I too was disappointed with the movie for many of the reasons you state. Nothing was “enough” for me in that the action sequences didn’t go far enough (and the shaky camera work which didn’t allow us to tell who was fighting or winning was terrible), the emotions didn’t ring true enough (though the 9-year-old sobbing girls behind us might disagree), and the relationships weren’t explained enough ( the relationship between Peeta and Katniss and Haymitch especially was not covered well). I left the movie disappointed. I liked book 2 okay and I can’t even get through book 3 (Katniss seems a former shell of herself in that she pouts and whines) so I doubt I’ll see the other two films.

Stephen Carver

Hey there. I hope to see it this weekend with Sunny while I’m in Austin.

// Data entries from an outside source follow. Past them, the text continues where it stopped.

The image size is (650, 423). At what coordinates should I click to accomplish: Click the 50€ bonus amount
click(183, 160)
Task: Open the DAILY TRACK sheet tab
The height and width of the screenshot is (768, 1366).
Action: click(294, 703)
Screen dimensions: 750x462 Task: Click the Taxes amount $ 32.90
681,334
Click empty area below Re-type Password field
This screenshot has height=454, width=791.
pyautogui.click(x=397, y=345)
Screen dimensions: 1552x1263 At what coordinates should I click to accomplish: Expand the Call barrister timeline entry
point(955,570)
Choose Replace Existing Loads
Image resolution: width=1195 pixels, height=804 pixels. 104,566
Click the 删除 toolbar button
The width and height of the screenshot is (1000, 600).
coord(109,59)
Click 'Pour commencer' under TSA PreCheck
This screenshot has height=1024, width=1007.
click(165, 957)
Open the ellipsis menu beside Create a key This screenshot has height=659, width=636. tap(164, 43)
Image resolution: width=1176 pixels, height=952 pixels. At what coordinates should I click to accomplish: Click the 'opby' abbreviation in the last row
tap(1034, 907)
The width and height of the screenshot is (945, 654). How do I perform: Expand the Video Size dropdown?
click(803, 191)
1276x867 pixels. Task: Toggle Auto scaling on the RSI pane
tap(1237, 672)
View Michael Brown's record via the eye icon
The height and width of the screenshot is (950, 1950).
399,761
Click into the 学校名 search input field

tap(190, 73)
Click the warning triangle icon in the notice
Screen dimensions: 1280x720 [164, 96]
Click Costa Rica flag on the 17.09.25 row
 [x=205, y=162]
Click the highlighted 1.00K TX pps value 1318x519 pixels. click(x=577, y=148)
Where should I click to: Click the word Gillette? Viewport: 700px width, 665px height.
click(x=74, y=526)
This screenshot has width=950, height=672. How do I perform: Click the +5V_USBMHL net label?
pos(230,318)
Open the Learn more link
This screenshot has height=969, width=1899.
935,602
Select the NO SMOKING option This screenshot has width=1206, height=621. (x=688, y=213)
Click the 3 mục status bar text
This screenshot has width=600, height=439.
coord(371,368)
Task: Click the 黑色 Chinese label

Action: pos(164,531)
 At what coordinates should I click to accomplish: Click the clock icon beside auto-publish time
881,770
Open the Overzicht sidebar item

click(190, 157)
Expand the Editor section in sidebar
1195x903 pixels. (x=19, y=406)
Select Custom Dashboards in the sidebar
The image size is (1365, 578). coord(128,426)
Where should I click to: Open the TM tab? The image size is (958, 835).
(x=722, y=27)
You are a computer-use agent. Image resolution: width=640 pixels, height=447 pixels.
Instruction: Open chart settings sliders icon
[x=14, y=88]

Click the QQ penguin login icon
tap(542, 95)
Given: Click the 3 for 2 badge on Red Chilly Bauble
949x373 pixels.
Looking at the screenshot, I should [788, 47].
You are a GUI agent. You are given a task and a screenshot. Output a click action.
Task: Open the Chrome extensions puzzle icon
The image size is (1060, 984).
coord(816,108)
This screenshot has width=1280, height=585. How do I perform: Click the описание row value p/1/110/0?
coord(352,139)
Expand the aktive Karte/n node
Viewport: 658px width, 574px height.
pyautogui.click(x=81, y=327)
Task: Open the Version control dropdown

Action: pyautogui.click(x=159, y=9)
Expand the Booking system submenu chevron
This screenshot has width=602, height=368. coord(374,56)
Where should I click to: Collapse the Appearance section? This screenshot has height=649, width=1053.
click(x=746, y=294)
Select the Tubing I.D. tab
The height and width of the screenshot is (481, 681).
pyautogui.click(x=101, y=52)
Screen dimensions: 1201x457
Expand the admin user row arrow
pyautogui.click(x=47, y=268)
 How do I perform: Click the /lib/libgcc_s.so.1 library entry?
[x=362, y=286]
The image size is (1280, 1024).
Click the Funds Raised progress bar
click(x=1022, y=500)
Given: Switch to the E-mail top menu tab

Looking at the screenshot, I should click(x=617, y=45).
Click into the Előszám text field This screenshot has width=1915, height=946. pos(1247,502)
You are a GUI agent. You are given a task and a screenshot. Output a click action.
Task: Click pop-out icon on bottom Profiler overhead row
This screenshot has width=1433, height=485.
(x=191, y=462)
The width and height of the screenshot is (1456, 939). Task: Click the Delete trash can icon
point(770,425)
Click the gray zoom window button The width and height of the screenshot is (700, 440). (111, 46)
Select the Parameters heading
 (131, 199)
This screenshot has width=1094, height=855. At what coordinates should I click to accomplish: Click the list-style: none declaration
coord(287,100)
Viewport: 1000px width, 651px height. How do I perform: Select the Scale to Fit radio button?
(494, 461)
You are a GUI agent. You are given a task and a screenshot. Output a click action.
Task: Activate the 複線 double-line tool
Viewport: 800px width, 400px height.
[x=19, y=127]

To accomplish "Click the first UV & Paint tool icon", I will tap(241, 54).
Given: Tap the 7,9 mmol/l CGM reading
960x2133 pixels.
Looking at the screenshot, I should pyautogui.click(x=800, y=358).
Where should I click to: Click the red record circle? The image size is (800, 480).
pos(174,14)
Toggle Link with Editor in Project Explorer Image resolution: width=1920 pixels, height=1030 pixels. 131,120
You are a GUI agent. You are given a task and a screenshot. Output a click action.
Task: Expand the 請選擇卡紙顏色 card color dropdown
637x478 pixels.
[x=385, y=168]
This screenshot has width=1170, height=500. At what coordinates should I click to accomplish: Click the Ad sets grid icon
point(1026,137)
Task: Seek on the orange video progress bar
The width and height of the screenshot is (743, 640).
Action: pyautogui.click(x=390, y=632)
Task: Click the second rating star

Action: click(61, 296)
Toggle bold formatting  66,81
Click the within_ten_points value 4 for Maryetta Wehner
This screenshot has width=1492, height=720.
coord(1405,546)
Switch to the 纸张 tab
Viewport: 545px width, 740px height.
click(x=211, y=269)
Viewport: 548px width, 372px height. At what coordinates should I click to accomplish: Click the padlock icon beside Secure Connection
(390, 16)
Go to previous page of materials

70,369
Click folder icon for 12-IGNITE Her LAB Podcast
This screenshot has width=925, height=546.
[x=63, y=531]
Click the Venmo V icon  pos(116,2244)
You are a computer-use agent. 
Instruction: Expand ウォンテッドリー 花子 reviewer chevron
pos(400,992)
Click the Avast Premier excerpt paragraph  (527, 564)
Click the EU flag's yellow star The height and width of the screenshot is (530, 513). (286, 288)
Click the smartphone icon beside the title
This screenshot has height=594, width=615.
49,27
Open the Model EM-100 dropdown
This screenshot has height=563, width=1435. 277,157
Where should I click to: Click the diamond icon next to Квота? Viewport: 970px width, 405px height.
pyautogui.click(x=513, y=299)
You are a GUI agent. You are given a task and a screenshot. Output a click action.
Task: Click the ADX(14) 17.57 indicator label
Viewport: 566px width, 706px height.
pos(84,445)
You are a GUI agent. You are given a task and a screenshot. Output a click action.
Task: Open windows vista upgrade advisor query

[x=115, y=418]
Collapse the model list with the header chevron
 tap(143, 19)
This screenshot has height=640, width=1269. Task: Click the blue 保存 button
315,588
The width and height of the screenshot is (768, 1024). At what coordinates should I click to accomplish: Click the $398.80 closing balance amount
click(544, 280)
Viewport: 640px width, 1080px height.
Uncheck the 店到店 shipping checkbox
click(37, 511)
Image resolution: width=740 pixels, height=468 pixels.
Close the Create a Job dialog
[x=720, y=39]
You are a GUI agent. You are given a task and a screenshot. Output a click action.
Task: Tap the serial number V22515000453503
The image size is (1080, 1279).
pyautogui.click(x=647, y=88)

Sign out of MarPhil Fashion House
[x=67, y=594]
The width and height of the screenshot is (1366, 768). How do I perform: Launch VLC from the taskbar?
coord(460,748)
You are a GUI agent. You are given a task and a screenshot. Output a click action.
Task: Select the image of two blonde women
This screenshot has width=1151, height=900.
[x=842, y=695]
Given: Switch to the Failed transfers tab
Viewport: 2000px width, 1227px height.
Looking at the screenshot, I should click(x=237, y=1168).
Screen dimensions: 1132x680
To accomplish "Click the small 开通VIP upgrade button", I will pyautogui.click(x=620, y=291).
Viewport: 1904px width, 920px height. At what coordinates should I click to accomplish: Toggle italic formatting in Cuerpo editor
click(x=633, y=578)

I know nothing about the franchose…but liked your review…and it comes from someone who knows the film industry as well as writing a good story. But, that’s the nature of Hollywood…take a good story, chop it up, eliminate anything emotional, add some explosions, and boom…you’ve got a $155 million opening weekend. Sigh….


Dude, you’re in Austin this weekend? Any time to get together? Dying to see you, and since I’m not going to RWA National this year (it’s in Anaheim) I don’t get to hang with my LA friends :(

Let me know what you think after you see the movie. Would love your take.

Holly Bambs

I 100 percent agree with you! I felt really disheartened by the lack of character development and was especially dissapointed by the lack of development in the relationship between Katnis and Peeta, which is so utterly heart-wrenching in the book. I love Peeta and I think he deserved to have his involvement with the careers explained and his enduring, unconditional love for Katnis made evident. In addition, I also felt that there needed to be a few more passionate kisses and also a scene depicting Peeta’s reaction to the fact that Katnis was acting. However, I personally, do not feel that Gale needed anymore development; i know the strength of their friendship was not really shown to be prominent, but in the book he wasn’t really that involved (i feel). I am aware that she did think of him and there was longing and concern but overall, the book did very little to coax me onto team Gale or even really inspire me to care about Gale. Although, I probably feel that way because I haven’t finished Catching Fire yet (well I’m like ten pages away) or started Mocking Jay, so I could be missing some scenes which would inspire me to join team Gale. I’m team Peeta, so there is bias there also i guess. Thank you for your review. I’m glad someone shares my views!


LOL on the bias. I feel pretty much the same way. I thought the back and forth with K and P was much more interesting than the backstory and the potential with G


Interestingly enough, you put into very eloquent words many of my opinions about the movie, I still managed to enjoy it immensely – enough to see it in the theater twice. I definitely agree that the relationships between Katniss & Rue, Katniss and Peeta and K&P with Haymitch all needed to be better developed (VERY important if there are going to be movies made of the remaining books). I really appreciated the “live action” feel to the movie (I saw that hideous Avengers trailer too) and too really thought the addition of the Gamemakers scenes was a great way to manage the details that we lacked from not being in K’s head. I do think a bit more time to establish K & Gale’s relationship was lacking and that a few minutes added there would have helped. After seeing the movie the first time I commented to my family that I could easily have sat through another 15-20 minutes for the sake of more firmly building those relationships as well as character developement. It will be interesting to see the “deleted scenes” on the DVD version – or maybe we’ll get lucky and they’ll have an extended version like they did with so many of the LOTR movies.


Yes, it’s so odd to me that they didn’t use the extra time that was so available to them to really push that emotional oomph. With an adaptation of a Big Book, there’s really not the pressure to keep it under 2 hours. So I don’t understand why they did!